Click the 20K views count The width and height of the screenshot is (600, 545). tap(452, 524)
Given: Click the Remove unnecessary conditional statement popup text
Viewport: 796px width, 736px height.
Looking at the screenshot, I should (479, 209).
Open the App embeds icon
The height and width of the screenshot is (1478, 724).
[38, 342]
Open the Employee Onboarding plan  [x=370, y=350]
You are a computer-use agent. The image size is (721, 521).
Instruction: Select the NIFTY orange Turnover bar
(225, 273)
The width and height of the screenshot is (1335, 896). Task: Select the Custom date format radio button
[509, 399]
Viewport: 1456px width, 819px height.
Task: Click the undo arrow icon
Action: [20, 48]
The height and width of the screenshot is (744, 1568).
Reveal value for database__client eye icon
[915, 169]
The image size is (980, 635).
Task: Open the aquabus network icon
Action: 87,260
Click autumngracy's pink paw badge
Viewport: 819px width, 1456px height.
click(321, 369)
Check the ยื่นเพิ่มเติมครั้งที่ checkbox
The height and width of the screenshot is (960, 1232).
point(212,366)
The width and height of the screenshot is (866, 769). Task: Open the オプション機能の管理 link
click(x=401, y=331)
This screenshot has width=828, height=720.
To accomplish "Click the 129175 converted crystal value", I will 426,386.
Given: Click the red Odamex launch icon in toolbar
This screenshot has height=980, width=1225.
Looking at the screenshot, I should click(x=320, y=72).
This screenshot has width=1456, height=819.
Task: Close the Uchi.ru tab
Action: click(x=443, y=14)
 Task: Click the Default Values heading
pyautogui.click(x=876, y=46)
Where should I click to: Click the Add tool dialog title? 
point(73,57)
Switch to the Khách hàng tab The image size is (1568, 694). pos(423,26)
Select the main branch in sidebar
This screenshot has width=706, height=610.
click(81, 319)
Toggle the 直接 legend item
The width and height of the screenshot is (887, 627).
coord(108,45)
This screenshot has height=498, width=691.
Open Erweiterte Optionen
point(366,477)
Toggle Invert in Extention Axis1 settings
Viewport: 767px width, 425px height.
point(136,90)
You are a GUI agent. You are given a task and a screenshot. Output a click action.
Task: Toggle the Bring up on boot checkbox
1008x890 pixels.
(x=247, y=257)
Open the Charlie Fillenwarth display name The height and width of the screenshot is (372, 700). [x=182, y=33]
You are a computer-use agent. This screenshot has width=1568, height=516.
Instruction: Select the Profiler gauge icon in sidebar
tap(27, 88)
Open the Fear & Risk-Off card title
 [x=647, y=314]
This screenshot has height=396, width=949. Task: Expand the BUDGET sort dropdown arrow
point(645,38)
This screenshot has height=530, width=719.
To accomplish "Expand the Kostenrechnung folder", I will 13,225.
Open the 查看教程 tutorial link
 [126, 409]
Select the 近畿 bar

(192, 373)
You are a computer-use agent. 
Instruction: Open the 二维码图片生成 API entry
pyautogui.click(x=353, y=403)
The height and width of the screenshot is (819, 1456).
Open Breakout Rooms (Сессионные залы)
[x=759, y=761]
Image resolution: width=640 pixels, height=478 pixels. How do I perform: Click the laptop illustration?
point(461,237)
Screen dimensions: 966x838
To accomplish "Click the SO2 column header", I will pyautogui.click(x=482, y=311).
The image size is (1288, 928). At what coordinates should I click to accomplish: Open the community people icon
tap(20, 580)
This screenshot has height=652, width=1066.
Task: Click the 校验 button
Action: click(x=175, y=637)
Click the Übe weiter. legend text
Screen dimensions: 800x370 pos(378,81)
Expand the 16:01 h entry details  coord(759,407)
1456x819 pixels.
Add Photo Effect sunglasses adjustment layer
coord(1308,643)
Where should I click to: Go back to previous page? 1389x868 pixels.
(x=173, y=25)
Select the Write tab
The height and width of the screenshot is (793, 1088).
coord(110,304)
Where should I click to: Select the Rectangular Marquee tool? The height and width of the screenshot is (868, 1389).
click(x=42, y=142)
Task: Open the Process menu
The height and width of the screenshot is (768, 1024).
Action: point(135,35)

* * * *

● Aim
Convert the records, from the first line through the line containing "click(x=401, y=331)" (both included), into a Markdown table with the columns Entry and Content. Give each line's row number under Entry and the line itself under Content, and leave out blank lines.

● Response
| Entry | Content |
|---|---|
| 1 | Click the 20K views count The width and height of the screenshot is (600, 545). tap(452, 524) |
| 2 | Given: Click the Remove unnecessary conditional statement popup text |
| 3 | Viewport: 796px width, 736px height. |
| 4 | Looking at the screenshot, I should (479, 209). |
| 5 | Open the App embeds icon |
| 6 | The height and width of the screenshot is (1478, 724). |
| 7 | [38, 342] |
| 8 | Open the Employee Onboarding plan  [x=370, y=350] |
| 9 | You are a computer-use agent. The image size is (721, 521). |
| 10 | Instruction: Select the NIFTY orange Turnover bar |
| 11 | (225, 273) |
| 12 | The width and height of the screenshot is (1335, 896). Task: Select the Custom date format radio button |
| 13 | [509, 399] |
| 14 | Viewport: 1456px width, 819px height. |
| 15 | Task: Click the undo arrow icon |
| 16 | Action: [20, 48] |
| 17 | The height and width of the screenshot is (744, 1568). |
| 18 | Reveal value for database__client eye icon |
| 19 | [915, 169] |
| 20 | The image size is (980, 635). |
| 21 | Task: Open the aquabus network icon |
| 22 | Action: 87,260 |
| 23 | Click autumngracy's pink paw badge |
| 24 | Viewport: 819px width, 1456px height. |
| 25 | click(321, 369) |
| 26 | Check the ยื่นเพิ่มเติมครั้งที่ checkbox |
| 27 | The height and width of the screenshot is (960, 1232). |
| 28 | point(212,366) |
| 29 | The width and height of the screenshot is (866, 769). Task: Open the オプション機能の管理 link |
| 30 | click(x=401, y=331) |